◆ Fragmento del texto
- - -
Pero a lo que vamos. Sucedió en algún momento de la vida un evento traumático y causó mucho dolor. Nadie puede negarlo, el dolor se siente y se vive porque es inevitable, negarlo no sería sano. Lo que se abre cuánticamente en el momento en el cual una persona está viviendo alguno de estos eventos es una bifurcación, como cuando vamos por la carretera y el camino nos da posibilidad de girar a la izquierda o a la derecha, no hay más que dos opciones y hay que decidir. Bien, en la vida es igual, frente a un evento doloroso se abren dos opciones:


1- Aceptar el dolor y hacer el duelo. Buscar y asimilar la lección que el evento trae para mi crecimiento interno y encontrar la oportunidad en la crisis.


2- Negar el dolor, luchar contra él, no comprender ninguna lección, no percibir ninguna oportunidad y apegarse al evento traumático activando el sentimiento de sufrir. Entramos en sufrimiento y esto hace que día a día ese evento que solo vivimos una vez se repita constantemente y por lo tanto lo revivamos con la consecuencia vibracional que eso trae: PÉSIMA. Y ahí vamos construyendo ese carrusel del sufrimiento que girará a una velocidad cada vez más desquiciada donde el ego tendrá el control absoluto y la vida se tornará un camino de supervivencia.
- - -
◆ Datos proporcionados
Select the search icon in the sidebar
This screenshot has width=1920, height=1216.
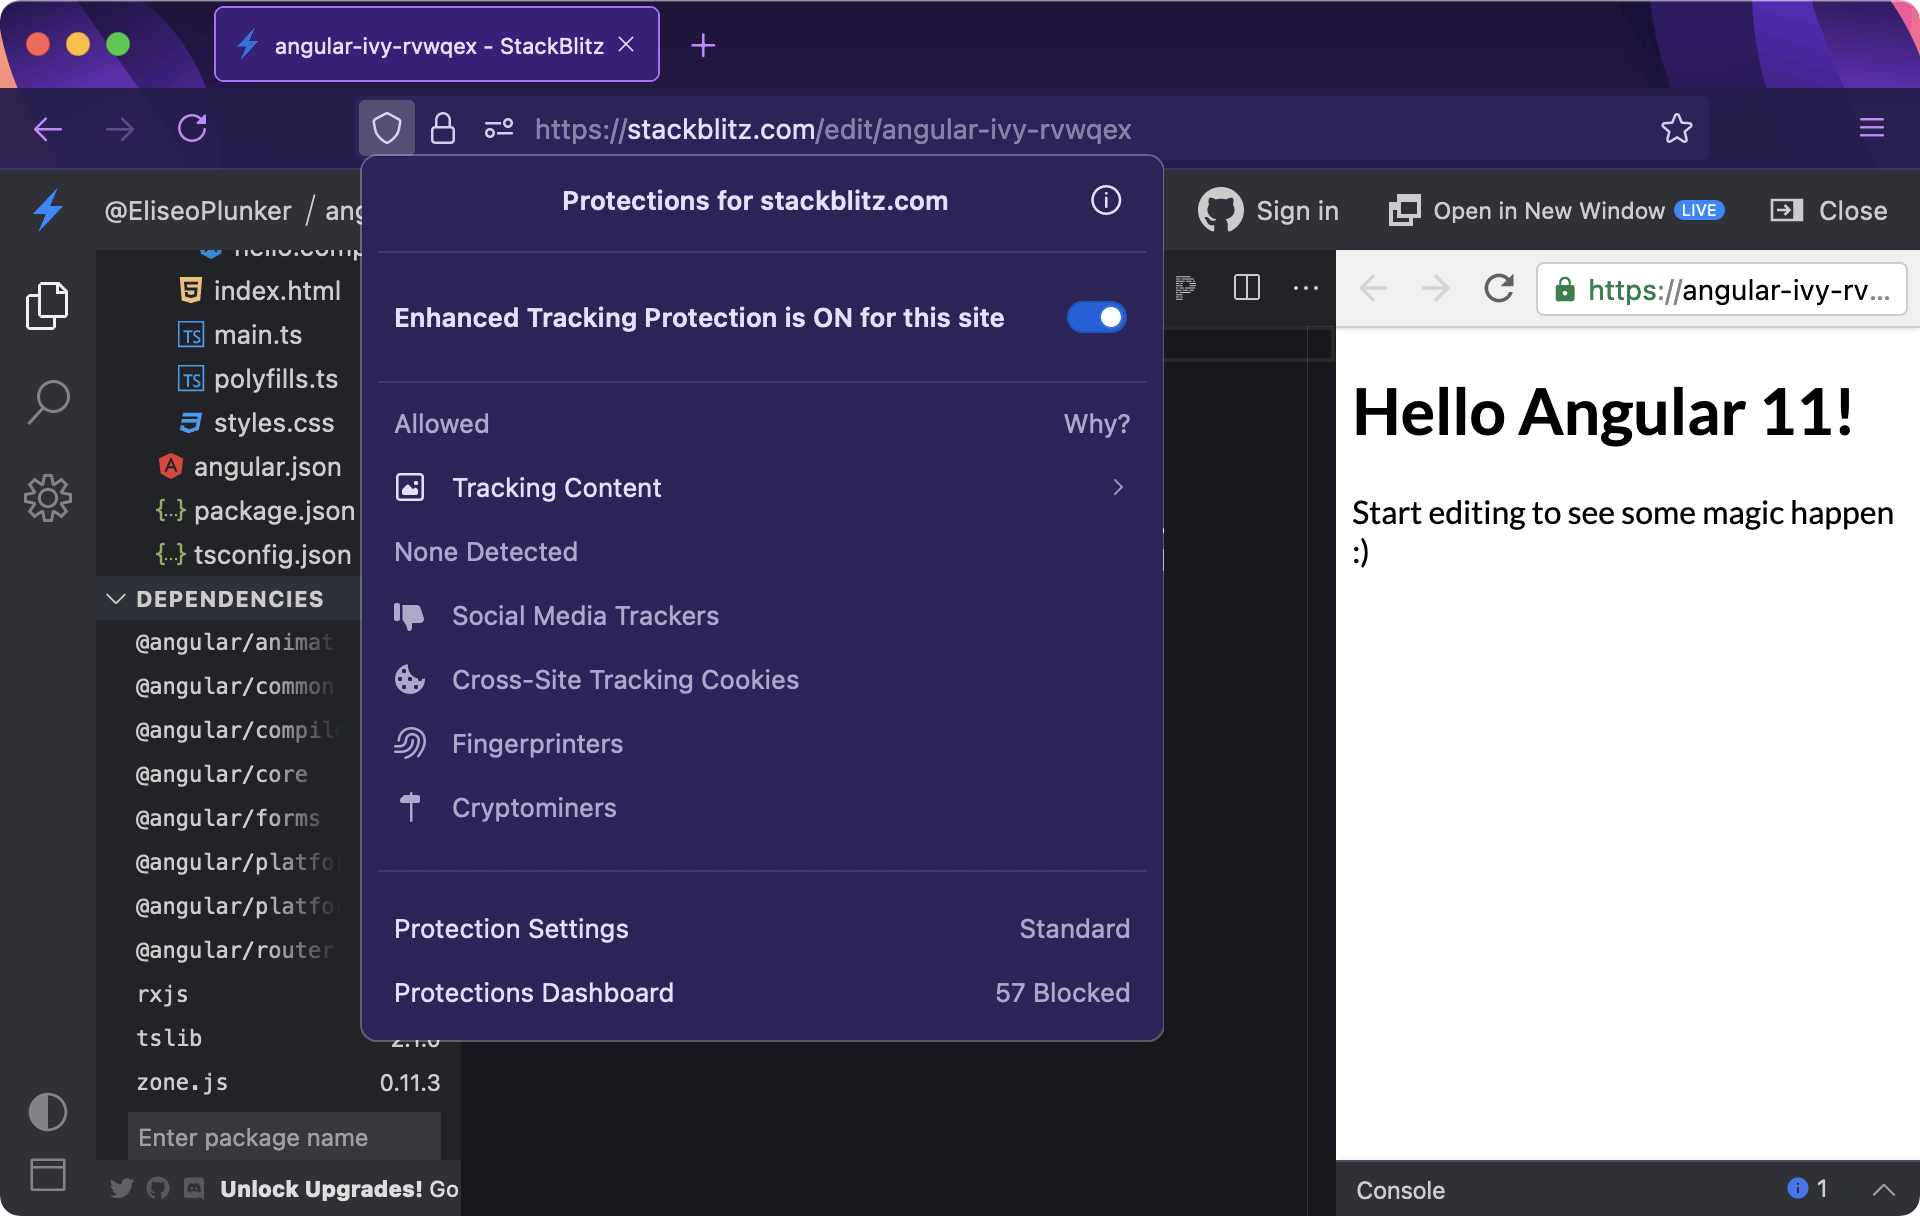(x=47, y=400)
- - -
◆ Ejercicio planteado A
Traduzca al inglés esta oración del fragmento sobre el dolor y el sufrimiento: "Nadie puede negarlo, el dolor se siente y se vive porque es inevitable, negarlo no sería sano."
◆ Ejercicio planteado B
Según el fragmento sobre el dolor y el sufrimiento, ¿qué tendrá el control absoluto mientras gira el carrusel del sufrimiento?
◆ Ejercicio planteado C
Prosiga con el fragmento sobre el dolor y el sufrimiento a partir de su última oración.

◆ Respuesta del ejercicio A
No one can deny it: pain is felt and lived because it is inevitable, and denying it would not be healthy.

◆ Respuesta del ejercicio B
El ego.

◆ Respuesta del ejercicio C
Lamentablemente la mayoría de las personas en este mundo escogen la opción 2 y es porque la mayoría de las personas en este mundo están DURMIENDO el sueño de la dualidad.


Hace ya más de veinte años yo estaba en las mismas tierras mexicanas que esta noche y sin embargo es como si nunca hubiera venido. Es que era otra, una joven que no entendía quién en esencia era, no reconocía un Origen y se negaba al presente. Para esa chica que fui la vida estaba en el futuro y había que correr y apurarse, acumular y prepararse para una guerra, un mundo hostil, de competencia. La dualidad era lo natural. Tenía un manual del orto (o de la chingada) atravesado en el corazón, como un marcapasos del horror. No soñaba, ansiaba. No proyectaba, ambicionaba. No vivía, sobrevivía. Y así, de tanto negar el fluir sabio de la vida, de tanto especular, de tanto desafiar toda ley universal fue como me estrellé contra una pared dura, la vida me dio un golpazo. “O morís o despertás.”


Yo dormí ese sueño por años. Lo peor en mi caso es que siempre supe que había “algo más” pero luchaba contra ese saber, lo cual me generaba aún más sufrimiento. Esa chica joven que fui alguna vez de verdad quería sufrir, ni hablar de tomar responsabilidad, nada de eso, la vida era injusta. Así me sentía. Por eso, por haber caminado, como yo le llamo, esos fuegos, es que pude luego afinar la empatía para acompañar a otros a despertar.


Si en aquellos momentos tan difíciles alguien me hubiera dicho que iba a volver a entusiasmarme con algo, a apasionarme, a disfrutar, a volver a armar una maleta, a mirar de cara al sol, a mojar los pies en agua de mar, a abrazar con amor, a confiar en otros… no lo hubiera creído, en absoluto.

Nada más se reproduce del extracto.